## TASK DIRECTIONS
Reproduce the following data verbatim, preserving every line, character, and line break without alteration.

## RECORDS
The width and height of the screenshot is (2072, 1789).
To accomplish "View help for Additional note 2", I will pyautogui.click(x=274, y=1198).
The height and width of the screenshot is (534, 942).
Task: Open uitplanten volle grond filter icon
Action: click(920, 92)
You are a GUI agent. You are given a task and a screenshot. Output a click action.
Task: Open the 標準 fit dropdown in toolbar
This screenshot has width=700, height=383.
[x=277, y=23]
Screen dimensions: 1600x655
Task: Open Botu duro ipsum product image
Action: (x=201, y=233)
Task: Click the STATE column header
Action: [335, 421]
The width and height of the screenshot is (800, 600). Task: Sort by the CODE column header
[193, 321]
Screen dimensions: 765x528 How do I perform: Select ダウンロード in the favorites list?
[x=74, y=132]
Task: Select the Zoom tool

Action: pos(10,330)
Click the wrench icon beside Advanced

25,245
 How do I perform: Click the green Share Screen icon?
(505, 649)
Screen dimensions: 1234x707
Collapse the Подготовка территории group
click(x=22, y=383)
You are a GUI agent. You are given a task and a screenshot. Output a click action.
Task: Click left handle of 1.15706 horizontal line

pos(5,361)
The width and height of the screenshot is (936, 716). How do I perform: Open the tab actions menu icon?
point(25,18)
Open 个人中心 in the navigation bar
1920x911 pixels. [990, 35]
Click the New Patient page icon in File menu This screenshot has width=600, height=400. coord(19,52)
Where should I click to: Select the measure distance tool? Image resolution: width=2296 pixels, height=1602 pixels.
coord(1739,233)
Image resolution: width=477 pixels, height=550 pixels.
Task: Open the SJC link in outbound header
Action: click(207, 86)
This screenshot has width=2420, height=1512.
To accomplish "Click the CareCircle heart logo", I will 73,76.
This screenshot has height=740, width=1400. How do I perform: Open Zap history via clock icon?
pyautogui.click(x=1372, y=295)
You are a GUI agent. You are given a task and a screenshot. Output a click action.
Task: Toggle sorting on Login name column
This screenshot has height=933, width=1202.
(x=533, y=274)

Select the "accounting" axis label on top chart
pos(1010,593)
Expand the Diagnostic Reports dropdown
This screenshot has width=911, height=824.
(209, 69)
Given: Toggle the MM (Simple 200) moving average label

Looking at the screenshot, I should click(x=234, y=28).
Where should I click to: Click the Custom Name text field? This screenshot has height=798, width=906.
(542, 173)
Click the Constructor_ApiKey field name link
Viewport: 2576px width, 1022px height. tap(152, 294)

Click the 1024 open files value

## TASK RESULT
The width and height of the screenshot is (2072, 1789).
To accomplish "View help for Additional note 2", I will pyautogui.click(x=274, y=1198).
The height and width of the screenshot is (534, 942).
Task: Open uitplanten volle grond filter icon
Action: click(920, 92)
You are a GUI agent. You are given a task and a screenshot. Output a click action.
Task: Open the 標準 fit dropdown in toolbar
This screenshot has width=700, height=383.
[x=277, y=23]
Screen dimensions: 1600x655
Task: Open Botu duro ipsum product image
Action: (x=201, y=233)
Task: Click the STATE column header
Action: [335, 421]
The width and height of the screenshot is (800, 600). Task: Sort by the CODE column header
[193, 321]
Screen dimensions: 765x528 How do I perform: Select ダウンロード in the favorites list?
[x=74, y=132]
Task: Select the Zoom tool

Action: pos(10,330)
Click the wrench icon beside Advanced

25,245
 How do I perform: Click the green Share Screen icon?
(505, 649)
Screen dimensions: 1234x707
Collapse the Подготовка территории group
click(x=22, y=383)
You are a GUI agent. You are given a task and a screenshot. Output a click action.
Task: Click left handle of 1.15706 horizontal line

pos(5,361)
The width and height of the screenshot is (936, 716). How do I perform: Open the tab actions menu icon?
point(25,18)
Open 个人中心 in the navigation bar
1920x911 pixels. [990, 35]
Click the New Patient page icon in File menu This screenshot has width=600, height=400. coord(19,52)
Where should I click to: Select the measure distance tool? Image resolution: width=2296 pixels, height=1602 pixels.
coord(1739,233)
Image resolution: width=477 pixels, height=550 pixels.
Task: Open the SJC link in outbound header
Action: click(207, 86)
This screenshot has width=2420, height=1512.
To accomplish "Click the CareCircle heart logo", I will 73,76.
This screenshot has height=740, width=1400. How do I perform: Open Zap history via clock icon?
pyautogui.click(x=1372, y=295)
You are a GUI agent. You are given a task and a screenshot. Output a click action.
Task: Toggle sorting on Login name column
This screenshot has height=933, width=1202.
(x=533, y=274)

Select the "accounting" axis label on top chart
pos(1010,593)
Expand the Diagnostic Reports dropdown
This screenshot has width=911, height=824.
(209, 69)
Given: Toggle the MM (Simple 200) moving average label

Looking at the screenshot, I should click(x=234, y=28).
Where should I click to: Click the Custom Name text field? This screenshot has height=798, width=906.
(542, 173)
Click the Constructor_ApiKey field name link
Viewport: 2576px width, 1022px height. tap(152, 294)

Click the 1024 open files value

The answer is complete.